■ **EXERCISE DESCRIPTION**
Copy out the rows starting at the line containing "You are a computer-use agent. The" and ending at the line containing "coord(38,183)", with both of those lines included.

# start of DATASET CONTENT

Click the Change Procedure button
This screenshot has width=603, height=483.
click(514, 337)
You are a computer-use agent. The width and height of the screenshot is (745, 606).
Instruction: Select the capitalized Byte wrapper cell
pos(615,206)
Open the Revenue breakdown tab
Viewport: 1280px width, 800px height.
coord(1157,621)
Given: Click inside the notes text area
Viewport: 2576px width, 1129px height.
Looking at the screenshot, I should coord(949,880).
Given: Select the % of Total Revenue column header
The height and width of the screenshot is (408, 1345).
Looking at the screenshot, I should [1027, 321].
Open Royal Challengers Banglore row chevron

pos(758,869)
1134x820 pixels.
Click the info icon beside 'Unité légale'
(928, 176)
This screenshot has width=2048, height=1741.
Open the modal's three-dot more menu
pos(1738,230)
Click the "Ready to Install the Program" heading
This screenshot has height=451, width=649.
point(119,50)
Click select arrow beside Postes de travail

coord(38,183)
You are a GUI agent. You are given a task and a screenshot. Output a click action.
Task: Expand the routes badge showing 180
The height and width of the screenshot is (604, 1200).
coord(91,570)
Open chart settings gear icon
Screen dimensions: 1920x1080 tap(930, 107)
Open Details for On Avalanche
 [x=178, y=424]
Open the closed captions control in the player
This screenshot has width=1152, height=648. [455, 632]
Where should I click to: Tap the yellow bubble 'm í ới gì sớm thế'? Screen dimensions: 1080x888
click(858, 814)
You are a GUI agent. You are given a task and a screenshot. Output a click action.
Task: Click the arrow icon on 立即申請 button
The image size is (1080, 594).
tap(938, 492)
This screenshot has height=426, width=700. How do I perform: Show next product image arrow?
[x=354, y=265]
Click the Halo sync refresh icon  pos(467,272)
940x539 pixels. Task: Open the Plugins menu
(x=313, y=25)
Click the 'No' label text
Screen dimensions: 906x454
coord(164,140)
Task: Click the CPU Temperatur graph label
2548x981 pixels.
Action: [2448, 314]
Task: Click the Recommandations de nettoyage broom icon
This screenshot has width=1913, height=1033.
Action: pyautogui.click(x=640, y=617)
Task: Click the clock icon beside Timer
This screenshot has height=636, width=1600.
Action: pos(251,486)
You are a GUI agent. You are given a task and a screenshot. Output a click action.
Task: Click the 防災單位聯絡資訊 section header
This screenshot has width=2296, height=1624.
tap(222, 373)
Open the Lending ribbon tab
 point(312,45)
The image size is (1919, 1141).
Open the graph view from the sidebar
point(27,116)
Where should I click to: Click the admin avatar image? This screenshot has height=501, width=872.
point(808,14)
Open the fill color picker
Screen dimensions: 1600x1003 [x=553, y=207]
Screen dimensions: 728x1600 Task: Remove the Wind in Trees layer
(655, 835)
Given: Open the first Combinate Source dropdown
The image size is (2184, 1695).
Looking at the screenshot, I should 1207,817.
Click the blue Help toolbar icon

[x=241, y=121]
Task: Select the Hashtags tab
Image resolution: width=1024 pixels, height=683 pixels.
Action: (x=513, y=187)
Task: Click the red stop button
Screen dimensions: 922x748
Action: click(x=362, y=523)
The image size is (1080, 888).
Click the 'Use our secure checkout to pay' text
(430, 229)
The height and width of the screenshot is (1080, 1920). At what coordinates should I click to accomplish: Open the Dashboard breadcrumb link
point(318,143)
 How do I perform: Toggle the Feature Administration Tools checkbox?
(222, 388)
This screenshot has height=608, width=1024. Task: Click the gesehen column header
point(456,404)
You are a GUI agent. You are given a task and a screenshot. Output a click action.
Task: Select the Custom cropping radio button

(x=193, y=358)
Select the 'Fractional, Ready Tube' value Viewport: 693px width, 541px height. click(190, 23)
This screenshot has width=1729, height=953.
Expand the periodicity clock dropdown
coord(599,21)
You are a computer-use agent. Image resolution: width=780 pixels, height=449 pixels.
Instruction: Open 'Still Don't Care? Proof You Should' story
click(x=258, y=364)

# end of DATASET CONTENT

■ **SOLUTION TO THE EXERCISE**
You are a computer-use agent. The width and height of the screenshot is (745, 606).
Instruction: Select the capitalized Byte wrapper cell
pos(615,206)
Open the Revenue breakdown tab
Viewport: 1280px width, 800px height.
coord(1157,621)
Given: Click inside the notes text area
Viewport: 2576px width, 1129px height.
Looking at the screenshot, I should coord(949,880).
Given: Select the % of Total Revenue column header
The height and width of the screenshot is (408, 1345).
Looking at the screenshot, I should [1027, 321].
Open Royal Challengers Banglore row chevron

pos(758,869)
1134x820 pixels.
Click the info icon beside 'Unité légale'
(928, 176)
This screenshot has width=2048, height=1741.
Open the modal's three-dot more menu
pos(1738,230)
Click the "Ready to Install the Program" heading
This screenshot has height=451, width=649.
point(119,50)
Click select arrow beside Postes de travail

coord(38,183)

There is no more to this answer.